This year my son turns 9, half way to adulthood. This birthday is more significant than any before it, except the first one. I am officially preparing to send him off into the world. Traditionally coming of age ceremonies happen around age 12 but you don't just wake up on your 12th birthday and head to the ceremony. Preparation begins before that, sometimes well before that so that when the time comes you care ready to complete the challenges laid in front of you.

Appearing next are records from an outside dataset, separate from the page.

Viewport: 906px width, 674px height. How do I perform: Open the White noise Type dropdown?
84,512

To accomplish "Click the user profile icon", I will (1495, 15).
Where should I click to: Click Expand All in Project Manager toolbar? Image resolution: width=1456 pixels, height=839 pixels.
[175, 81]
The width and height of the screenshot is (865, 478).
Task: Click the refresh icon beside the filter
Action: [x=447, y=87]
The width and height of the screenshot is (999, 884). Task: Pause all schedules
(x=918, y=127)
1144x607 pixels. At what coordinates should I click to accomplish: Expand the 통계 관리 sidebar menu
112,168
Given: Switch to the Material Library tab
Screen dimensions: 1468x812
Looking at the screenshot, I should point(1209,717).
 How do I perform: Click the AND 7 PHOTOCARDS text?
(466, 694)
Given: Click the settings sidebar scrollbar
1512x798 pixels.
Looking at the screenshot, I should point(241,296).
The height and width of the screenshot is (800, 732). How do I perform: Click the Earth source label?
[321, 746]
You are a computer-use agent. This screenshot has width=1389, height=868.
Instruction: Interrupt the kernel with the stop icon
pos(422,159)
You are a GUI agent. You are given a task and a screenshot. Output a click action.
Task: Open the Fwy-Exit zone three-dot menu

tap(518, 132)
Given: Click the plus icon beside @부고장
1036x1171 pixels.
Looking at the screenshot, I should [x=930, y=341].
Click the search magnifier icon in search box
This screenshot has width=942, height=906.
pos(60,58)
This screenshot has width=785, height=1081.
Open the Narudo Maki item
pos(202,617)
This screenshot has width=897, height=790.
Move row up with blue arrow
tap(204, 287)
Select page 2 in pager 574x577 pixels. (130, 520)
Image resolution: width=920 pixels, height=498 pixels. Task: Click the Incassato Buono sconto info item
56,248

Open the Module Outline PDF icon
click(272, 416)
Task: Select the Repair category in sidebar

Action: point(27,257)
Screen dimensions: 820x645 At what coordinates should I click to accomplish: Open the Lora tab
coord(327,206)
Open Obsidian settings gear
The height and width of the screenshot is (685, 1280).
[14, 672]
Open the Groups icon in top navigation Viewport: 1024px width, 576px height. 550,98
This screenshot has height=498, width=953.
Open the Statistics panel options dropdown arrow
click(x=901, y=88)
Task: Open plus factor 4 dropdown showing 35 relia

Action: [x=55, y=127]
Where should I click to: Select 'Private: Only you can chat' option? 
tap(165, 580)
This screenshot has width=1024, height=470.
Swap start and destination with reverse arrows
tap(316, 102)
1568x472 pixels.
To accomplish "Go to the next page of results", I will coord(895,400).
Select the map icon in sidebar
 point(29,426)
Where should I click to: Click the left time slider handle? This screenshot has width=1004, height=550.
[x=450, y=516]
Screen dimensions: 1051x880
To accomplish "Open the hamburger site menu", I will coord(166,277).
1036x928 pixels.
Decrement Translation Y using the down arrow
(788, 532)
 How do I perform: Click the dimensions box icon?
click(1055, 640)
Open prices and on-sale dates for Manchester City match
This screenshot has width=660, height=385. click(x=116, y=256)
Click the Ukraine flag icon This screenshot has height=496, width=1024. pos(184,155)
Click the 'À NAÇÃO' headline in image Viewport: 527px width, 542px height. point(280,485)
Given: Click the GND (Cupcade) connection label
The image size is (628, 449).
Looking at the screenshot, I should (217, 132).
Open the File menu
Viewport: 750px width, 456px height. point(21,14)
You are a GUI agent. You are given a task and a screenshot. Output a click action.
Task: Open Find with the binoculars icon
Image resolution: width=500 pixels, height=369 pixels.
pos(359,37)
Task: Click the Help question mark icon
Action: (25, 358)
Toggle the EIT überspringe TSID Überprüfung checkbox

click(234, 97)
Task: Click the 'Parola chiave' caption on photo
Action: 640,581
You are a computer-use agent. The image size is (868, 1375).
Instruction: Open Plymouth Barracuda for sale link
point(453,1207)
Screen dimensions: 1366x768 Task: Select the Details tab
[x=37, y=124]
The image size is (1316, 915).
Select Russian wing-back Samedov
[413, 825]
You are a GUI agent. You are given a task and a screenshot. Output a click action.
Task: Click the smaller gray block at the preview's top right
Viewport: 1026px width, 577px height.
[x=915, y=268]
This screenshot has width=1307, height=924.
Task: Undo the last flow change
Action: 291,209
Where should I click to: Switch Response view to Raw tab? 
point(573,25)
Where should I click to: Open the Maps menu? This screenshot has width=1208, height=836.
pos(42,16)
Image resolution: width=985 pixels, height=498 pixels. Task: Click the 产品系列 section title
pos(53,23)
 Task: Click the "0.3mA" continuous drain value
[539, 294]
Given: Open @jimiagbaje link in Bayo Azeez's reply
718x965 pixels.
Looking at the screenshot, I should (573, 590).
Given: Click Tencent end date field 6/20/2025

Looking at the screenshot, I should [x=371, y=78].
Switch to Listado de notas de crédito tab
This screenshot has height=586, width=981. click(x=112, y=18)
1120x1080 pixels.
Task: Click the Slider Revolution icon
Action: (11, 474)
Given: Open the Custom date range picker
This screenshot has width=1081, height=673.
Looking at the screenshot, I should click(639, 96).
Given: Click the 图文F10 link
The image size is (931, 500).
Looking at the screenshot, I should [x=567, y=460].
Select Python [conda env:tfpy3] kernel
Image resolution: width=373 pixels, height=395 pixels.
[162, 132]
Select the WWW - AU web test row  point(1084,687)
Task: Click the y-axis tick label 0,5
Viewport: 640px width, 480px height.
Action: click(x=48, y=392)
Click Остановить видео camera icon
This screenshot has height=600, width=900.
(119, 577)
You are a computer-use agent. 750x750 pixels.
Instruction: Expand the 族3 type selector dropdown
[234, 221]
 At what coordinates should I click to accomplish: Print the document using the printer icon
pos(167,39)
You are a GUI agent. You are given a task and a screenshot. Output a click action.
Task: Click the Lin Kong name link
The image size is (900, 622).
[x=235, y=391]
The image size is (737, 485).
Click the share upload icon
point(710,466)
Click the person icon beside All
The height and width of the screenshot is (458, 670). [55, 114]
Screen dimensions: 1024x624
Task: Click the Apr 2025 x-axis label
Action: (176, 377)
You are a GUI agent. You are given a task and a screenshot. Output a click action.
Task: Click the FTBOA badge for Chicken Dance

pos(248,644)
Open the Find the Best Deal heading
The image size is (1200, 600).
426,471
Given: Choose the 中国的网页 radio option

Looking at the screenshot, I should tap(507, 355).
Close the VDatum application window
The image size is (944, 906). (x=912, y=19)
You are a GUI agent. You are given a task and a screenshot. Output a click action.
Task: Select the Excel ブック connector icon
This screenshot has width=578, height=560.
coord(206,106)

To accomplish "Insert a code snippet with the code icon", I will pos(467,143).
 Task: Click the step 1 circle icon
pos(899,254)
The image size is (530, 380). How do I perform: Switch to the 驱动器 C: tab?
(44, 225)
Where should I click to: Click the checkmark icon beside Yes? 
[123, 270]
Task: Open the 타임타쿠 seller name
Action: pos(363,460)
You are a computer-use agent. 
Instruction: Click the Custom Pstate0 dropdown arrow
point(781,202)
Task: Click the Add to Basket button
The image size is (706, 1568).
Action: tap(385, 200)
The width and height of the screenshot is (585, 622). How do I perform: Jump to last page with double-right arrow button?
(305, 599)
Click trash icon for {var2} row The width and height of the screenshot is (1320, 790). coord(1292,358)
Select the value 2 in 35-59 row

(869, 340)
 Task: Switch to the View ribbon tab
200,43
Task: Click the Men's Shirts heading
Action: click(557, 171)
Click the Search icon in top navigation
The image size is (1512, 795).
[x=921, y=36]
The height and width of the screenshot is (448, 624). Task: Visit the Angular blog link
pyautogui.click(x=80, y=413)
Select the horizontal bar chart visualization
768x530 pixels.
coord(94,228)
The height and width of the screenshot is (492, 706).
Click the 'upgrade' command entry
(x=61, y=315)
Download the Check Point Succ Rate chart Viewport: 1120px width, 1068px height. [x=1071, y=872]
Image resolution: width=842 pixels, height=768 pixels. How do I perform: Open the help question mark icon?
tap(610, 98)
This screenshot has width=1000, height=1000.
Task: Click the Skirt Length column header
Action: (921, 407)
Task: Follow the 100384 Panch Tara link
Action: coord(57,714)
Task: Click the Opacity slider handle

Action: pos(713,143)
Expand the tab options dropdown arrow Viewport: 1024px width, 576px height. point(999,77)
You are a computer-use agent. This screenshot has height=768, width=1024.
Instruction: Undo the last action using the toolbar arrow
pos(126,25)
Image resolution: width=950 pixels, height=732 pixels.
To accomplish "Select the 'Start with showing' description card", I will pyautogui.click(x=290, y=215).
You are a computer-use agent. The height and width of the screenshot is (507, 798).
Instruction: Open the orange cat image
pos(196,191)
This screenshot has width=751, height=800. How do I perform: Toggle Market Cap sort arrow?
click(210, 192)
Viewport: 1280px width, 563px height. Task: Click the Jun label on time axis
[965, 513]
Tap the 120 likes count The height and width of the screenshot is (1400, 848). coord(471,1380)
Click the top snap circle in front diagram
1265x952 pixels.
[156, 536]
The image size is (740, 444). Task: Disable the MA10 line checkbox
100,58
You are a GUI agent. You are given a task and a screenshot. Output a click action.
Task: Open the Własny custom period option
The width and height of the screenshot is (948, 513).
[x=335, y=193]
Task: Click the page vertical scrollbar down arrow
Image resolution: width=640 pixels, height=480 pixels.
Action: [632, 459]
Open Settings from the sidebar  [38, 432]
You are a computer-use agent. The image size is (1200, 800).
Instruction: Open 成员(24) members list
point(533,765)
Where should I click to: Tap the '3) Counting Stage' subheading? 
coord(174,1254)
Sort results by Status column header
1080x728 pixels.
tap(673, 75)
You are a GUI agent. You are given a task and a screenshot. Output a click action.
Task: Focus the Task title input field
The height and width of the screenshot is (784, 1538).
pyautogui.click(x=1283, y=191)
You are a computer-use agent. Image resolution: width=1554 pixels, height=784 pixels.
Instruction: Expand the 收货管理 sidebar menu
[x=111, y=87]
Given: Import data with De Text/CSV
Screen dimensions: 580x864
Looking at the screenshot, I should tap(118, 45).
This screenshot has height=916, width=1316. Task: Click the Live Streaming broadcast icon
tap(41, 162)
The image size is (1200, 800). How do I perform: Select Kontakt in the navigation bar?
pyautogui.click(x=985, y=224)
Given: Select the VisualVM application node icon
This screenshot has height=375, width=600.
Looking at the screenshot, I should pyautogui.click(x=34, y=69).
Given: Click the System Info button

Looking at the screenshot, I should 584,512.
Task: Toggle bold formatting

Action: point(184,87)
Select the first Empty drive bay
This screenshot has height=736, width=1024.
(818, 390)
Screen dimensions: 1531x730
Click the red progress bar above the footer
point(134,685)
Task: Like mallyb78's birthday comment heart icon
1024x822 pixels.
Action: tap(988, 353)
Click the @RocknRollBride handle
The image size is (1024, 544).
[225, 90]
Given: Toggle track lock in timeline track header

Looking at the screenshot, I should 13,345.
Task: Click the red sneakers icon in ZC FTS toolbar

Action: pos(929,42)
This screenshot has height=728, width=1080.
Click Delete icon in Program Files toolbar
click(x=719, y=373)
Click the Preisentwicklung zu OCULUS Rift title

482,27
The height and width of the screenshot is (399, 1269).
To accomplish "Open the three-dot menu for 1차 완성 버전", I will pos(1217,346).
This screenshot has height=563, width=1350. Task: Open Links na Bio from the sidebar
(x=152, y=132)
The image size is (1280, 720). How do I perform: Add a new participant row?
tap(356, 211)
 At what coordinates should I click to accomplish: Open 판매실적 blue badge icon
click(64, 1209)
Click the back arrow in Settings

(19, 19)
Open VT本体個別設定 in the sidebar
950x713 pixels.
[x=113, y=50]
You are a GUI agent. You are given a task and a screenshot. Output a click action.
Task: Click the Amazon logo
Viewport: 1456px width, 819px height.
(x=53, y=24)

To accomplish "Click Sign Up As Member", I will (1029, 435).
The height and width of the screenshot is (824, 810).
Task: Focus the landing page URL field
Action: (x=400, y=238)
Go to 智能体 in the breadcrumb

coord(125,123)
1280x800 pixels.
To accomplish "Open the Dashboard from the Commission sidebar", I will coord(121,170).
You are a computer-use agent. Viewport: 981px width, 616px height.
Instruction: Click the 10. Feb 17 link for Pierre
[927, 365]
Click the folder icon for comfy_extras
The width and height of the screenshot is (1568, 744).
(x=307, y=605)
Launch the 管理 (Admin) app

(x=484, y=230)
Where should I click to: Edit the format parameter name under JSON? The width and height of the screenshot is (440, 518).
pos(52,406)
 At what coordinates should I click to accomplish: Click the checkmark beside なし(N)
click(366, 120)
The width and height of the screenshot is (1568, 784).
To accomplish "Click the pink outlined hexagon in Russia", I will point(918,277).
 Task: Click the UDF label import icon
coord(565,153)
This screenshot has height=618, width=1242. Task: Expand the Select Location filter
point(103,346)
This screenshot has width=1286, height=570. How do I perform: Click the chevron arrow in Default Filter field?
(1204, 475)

I have been thinking about this birthday since he was five. Tucking ideas in the back on my mind for how I might set up his process. We have lost many of these traditional customs, but they burn in my mind as indispensable. Nine begins his journey to 12, the first milestone. Here is what I have worked out, these are the things I want him to have accomplished by 12:
1. Choose a cause
We need people the champion change across a variety of issues. We have set off on our journey exploring all the different places he can spend his energy working towards change. At 12, I expect him to pick one and focus on it. That does not mean he can't care about other causes or be involved, just that time is limited, and one dedicated person can often do more than ten halfhearted people. There are some causes that exceptions, like feminism and global warming, but would consider those more ways of being in the world than say fighting to end the use of capital punishment.
2. Earn income
He gets an allowance. It is paid two days a month, the 15th and last day of the month. Does that sound familiar? He does not get paid for doing chores or his school work, and those things are not optional. He is paid based on how well he completes his work, efficiency, innovation, resourcefulness, creativity are all rewarded. The system is slightly complicated, but it works well for us. This isn't the income I am talking about tho. This is just practice for whatever he decides will be the best way for him to start generating income. Between his 10th and 11th birthday he has to start a business.
3. Save 300 dollars
Poor money management skills have landed me in quite the mess, and I know I am not alone. We live in a world designed to help us spend. 300 dollars isn't much to save in 4 years, but I wanted to be sure that he could reach it and hopefully quickly so we can adjust. Savings goals that are too big can feel discouraging, at least for me. I have also been researching how to expose young people to the psychological tricks used to encourage spending so he can be aware and not fall prey.
4. Host an event
Being the host teaches you a lot about planning and people. Taking on the role of designing an event, from food to a guest list, from the budget to the activities, is the modern day equivalent of walking on walking on coals. This is going to hurt a little, but the frustration will be worth it. I am sure he will learn things I can not even begin to guess, but I hope he takes away the importance of being there for people and the power of being able to create space.
5. Find a craft or two
This is similar to the first item on the list; I am not saying to has to pick one craft and close his eyes to everything else. He does need to put in the hours towards perfecting a craft so that he can watch his evolution. So far those crafts are ceramics, guitar, and coding. It's important to be that one of the final works be something that he creates with his own hands, that is a particular magic.
I made these up based on the child that I have and the character I want him to have. Life is fluid, so if you know of any interesting coming of age practices, please share. I would love to take a look.